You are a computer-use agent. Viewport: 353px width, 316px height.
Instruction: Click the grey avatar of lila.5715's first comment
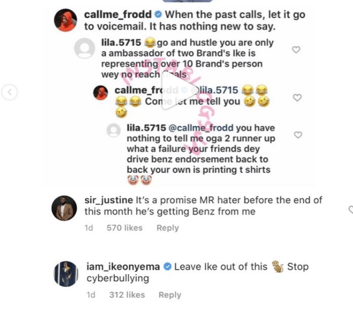click(x=85, y=47)
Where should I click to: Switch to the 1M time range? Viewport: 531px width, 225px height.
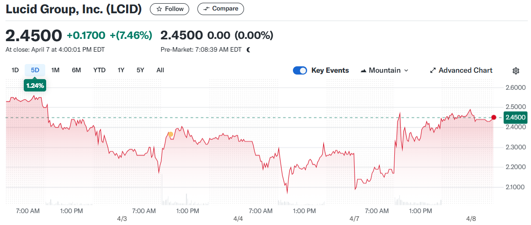55,70
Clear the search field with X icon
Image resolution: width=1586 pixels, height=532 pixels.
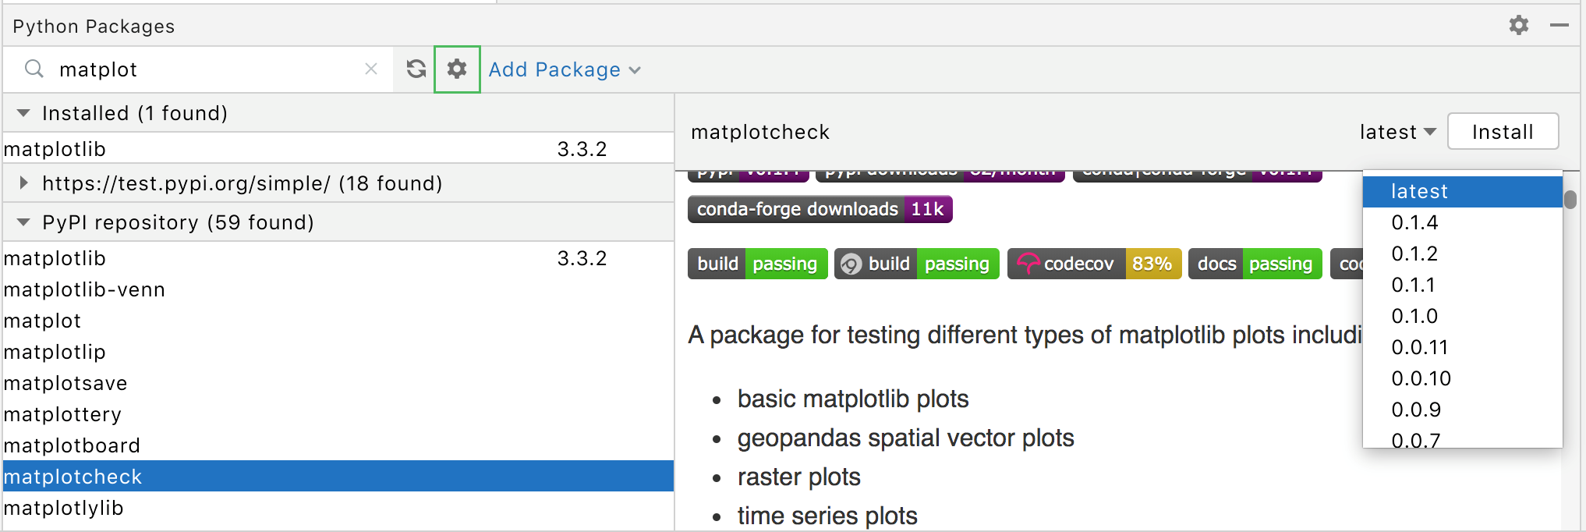click(371, 69)
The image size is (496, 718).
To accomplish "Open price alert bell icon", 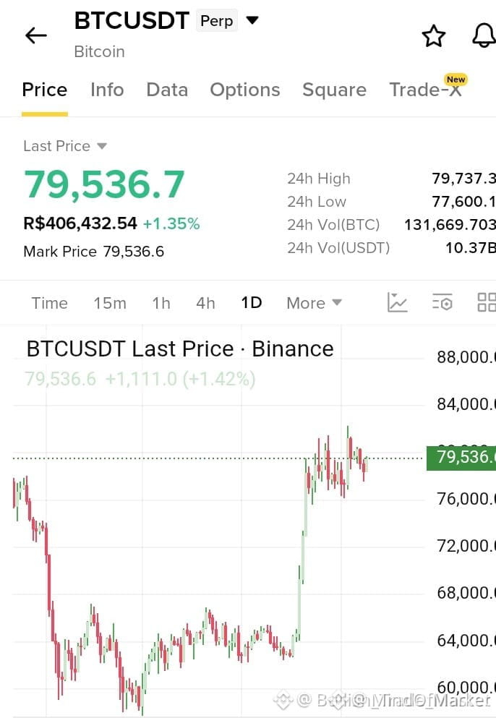I will tap(484, 35).
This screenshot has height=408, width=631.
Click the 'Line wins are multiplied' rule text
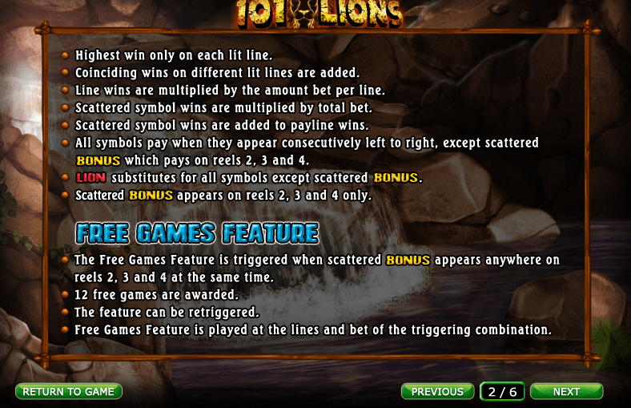tap(230, 91)
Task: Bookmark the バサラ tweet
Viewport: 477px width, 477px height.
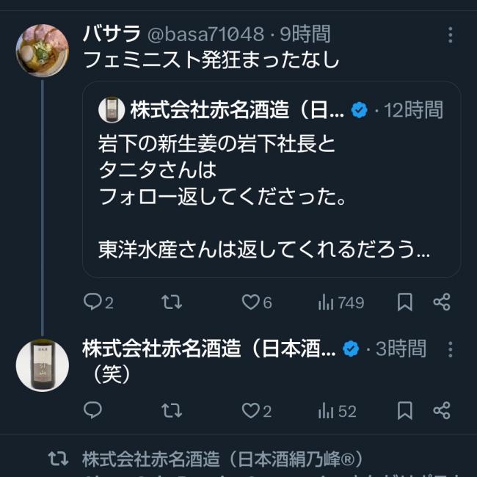Action: pyautogui.click(x=405, y=302)
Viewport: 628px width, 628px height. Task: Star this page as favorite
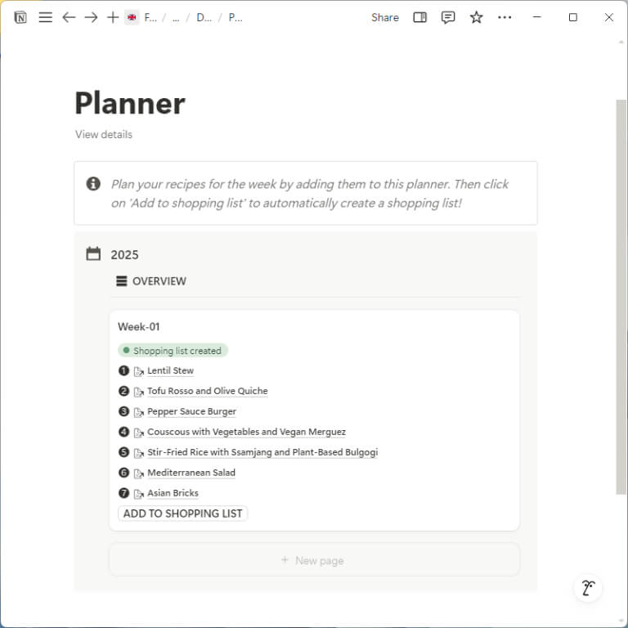coord(476,17)
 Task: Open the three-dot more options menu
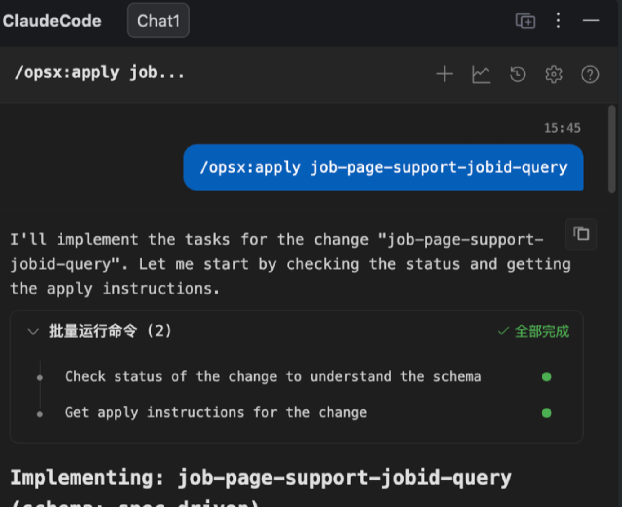(x=558, y=21)
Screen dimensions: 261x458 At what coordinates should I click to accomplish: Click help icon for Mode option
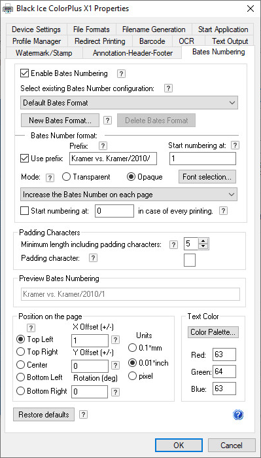[50, 178]
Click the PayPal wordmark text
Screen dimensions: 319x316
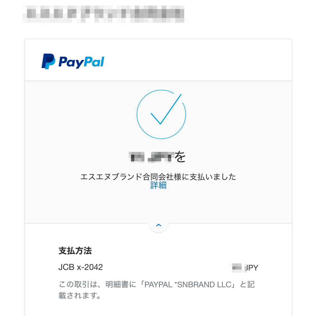(81, 62)
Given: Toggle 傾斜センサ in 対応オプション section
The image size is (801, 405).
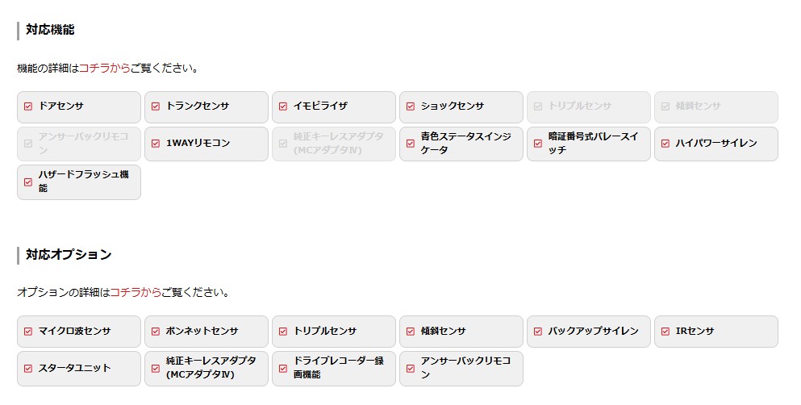Looking at the screenshot, I should [411, 332].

***

WORK TO BE COMPLETED
Transcribe the material above verbatim, everything from the line containing "Where should I" down to the line containing "click(371, 69)", including both of those lines. Leave the pictures out of your answer.

SOLUTION TO THIS EXERCISE
Where should I click to: Switch to the 1M time range? Viewport: 531px width, 225px height.
55,70
Clear the search field with X icon
Image resolution: width=1586 pixels, height=532 pixels.
click(371, 69)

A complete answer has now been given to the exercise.